Under the move, patients who have not seen their GP for five years will be sent two letters asking them to respond. If they do not get in touch to say they still wish to be registered with their GP, they will be removed from the GP practice list.
GPs are paid for every patient on their list - in 2013/14, the average GP practice received funding worth #136 per registered patient. The drive by the NHS England regional team - known as "list cleansing"- is intended to cut costs to the NHS.
The idea is to find out whether patients no longer require services or have moved house, left the country or died.
Pulse magazine, which published details of the plan, has also carried out its own investigations which suggests thousands of "ghost patients" have been inappropriately removed from GP lists in recent years.
The NHS England East of England team sent a letter to groups of GPs known as local medical committees (LMCs) stating that people who had not seen their GP for five years "may be the people who no longer require services" and may be in "incredibly good health".
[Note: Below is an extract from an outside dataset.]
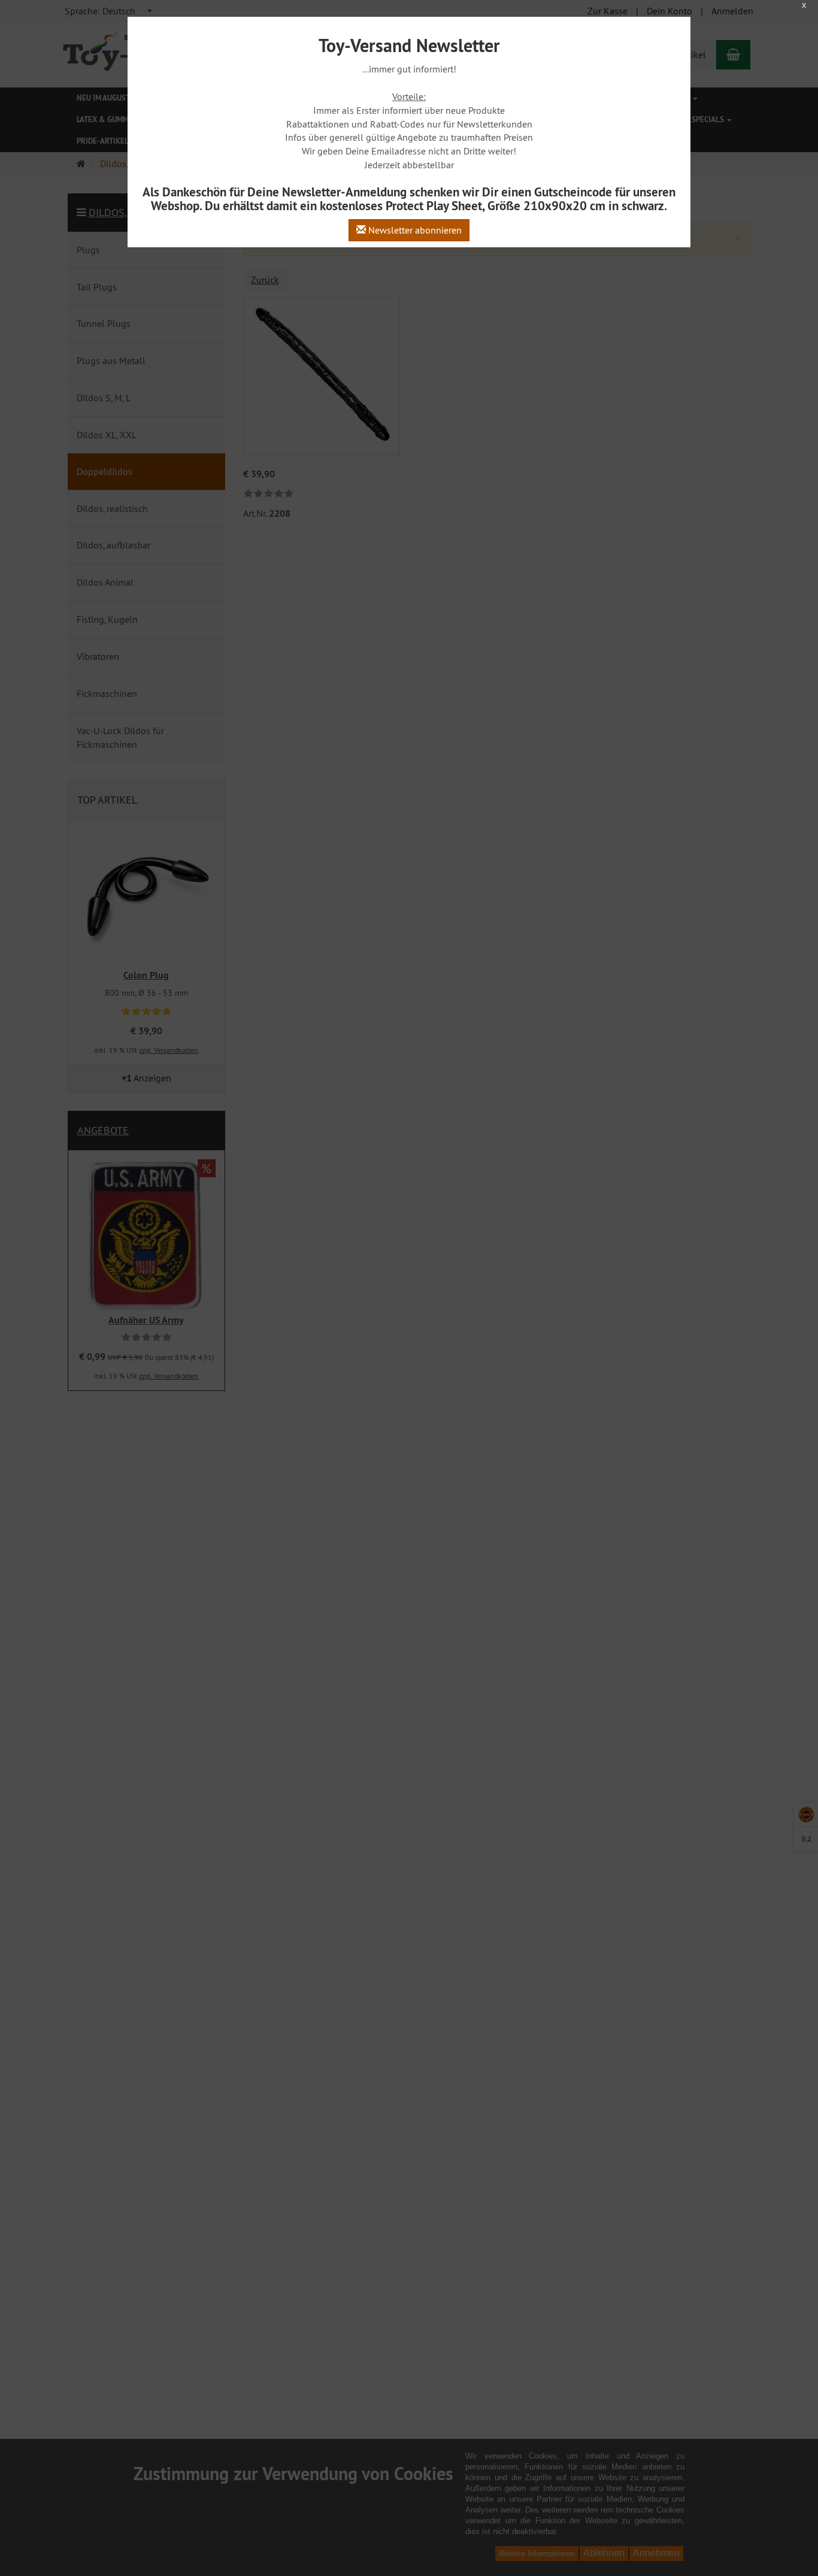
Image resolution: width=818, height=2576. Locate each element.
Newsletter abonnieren (414, 230)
It said list validation was necessary "to protect NHS money and ensure patient lists are not artificially inflated".
Dr Richard Vautrey, the British Medical Association's GP committee deputy chairman, said: "Schemes like this just add to GP workload and irritate patients. Many patients understandably believe that this is something the practice has done to them and don't realise that this has been carried out by NHS England.
It therefore needlessly undermines the relationship between GP and patient. Patients should not be punished for being too healthy and being careful about how they use NHS services."